Verner P. Bingman 0000-0002-5295-7096
Date of this Version
Journal of Experimental Biology (2017) 220, 885-890 doi:10.1242/jeb.149823
Amblypygids, or whip spiders, are nocturnal, predatory arthropods that display a robust ability to navigate to their home refuge. Prior field observations and displacement studies in amblypygids demonstrated an ability to home from distances as far away as 10 m. In the current study, micro-transmitters were used to take morning position fixes of individual Paraphrynus laevifrons following an experimental displacement of 10 m from their home refuge. The intention was to assess the relative importance of vision compared with sensory input acquired from the antenniform legs for navigation as well as other aspects of their spatial behavior.

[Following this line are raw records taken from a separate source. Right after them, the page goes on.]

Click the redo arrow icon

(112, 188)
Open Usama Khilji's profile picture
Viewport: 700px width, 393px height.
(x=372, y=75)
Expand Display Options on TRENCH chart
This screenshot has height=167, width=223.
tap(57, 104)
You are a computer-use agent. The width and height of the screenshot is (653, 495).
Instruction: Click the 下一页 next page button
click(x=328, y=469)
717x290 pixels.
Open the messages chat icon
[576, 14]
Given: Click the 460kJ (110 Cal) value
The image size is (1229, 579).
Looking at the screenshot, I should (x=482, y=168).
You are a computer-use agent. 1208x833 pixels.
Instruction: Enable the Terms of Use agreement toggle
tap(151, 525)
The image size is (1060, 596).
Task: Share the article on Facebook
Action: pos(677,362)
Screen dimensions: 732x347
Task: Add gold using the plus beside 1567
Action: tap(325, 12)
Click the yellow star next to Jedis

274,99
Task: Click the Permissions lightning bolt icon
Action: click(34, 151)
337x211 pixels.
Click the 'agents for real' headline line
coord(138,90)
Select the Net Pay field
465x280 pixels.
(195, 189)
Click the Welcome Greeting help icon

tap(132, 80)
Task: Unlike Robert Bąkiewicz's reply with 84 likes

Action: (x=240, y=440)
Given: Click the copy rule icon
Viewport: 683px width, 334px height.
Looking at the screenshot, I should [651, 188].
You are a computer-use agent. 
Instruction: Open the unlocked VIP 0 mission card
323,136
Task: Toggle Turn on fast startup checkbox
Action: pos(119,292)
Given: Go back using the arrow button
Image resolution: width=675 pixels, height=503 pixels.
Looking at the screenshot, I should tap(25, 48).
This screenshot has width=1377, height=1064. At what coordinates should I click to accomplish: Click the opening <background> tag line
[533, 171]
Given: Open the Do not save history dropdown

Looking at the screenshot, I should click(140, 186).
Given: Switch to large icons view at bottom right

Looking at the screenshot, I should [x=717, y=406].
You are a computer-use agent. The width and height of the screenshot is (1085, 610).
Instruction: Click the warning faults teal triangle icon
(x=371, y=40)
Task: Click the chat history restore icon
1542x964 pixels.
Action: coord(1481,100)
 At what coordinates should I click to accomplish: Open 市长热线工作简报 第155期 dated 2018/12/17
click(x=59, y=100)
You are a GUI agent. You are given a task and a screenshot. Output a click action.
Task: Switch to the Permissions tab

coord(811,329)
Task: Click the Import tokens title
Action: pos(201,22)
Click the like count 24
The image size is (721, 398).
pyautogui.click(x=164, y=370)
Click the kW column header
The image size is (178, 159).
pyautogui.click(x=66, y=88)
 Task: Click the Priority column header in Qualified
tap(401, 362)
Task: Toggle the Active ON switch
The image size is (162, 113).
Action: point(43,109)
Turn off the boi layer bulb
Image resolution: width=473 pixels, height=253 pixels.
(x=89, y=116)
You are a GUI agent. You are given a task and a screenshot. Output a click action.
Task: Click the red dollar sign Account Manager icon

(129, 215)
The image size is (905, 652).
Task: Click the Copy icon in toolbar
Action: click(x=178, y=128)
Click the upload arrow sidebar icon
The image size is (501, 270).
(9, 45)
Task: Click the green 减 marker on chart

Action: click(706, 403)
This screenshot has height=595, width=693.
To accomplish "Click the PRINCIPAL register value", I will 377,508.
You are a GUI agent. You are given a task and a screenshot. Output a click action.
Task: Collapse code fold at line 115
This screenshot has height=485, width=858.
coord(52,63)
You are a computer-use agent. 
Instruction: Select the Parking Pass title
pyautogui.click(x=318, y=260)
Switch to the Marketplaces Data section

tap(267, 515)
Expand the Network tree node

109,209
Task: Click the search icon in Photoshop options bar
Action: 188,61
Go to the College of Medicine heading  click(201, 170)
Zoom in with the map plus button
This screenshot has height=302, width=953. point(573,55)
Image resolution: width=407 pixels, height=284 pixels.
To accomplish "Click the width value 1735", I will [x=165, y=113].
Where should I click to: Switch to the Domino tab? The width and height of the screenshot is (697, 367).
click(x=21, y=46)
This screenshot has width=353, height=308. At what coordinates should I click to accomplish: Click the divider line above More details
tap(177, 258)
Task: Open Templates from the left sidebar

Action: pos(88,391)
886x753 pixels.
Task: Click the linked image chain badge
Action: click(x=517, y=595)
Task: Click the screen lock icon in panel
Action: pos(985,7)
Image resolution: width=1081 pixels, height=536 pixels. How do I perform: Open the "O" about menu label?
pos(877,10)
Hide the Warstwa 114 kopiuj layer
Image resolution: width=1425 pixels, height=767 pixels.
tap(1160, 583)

Displaced individuals were randomly assigned to three treatment groups: (i) control individuals; (ii) visiondeprived individuals, VD; and (iii) individuals with sensory input from the tips of their antenniform legs compromised, AD. Control and VD subjects were generally successful in returning home, and the direction of their movement on the first night following displacement was homeward oriented. By contrast, AD subjects experienced a complete loss of navigational ability, and movement on the first night indicated no hint of homeward orientation. The data strongly support the hypothesis that sensory input from the tips of the antenniform legs is necessary for successful homing in amblypygids following displacement to an unfamiliar location, and we hypothesize an essential role of olfaction for this navigational ability.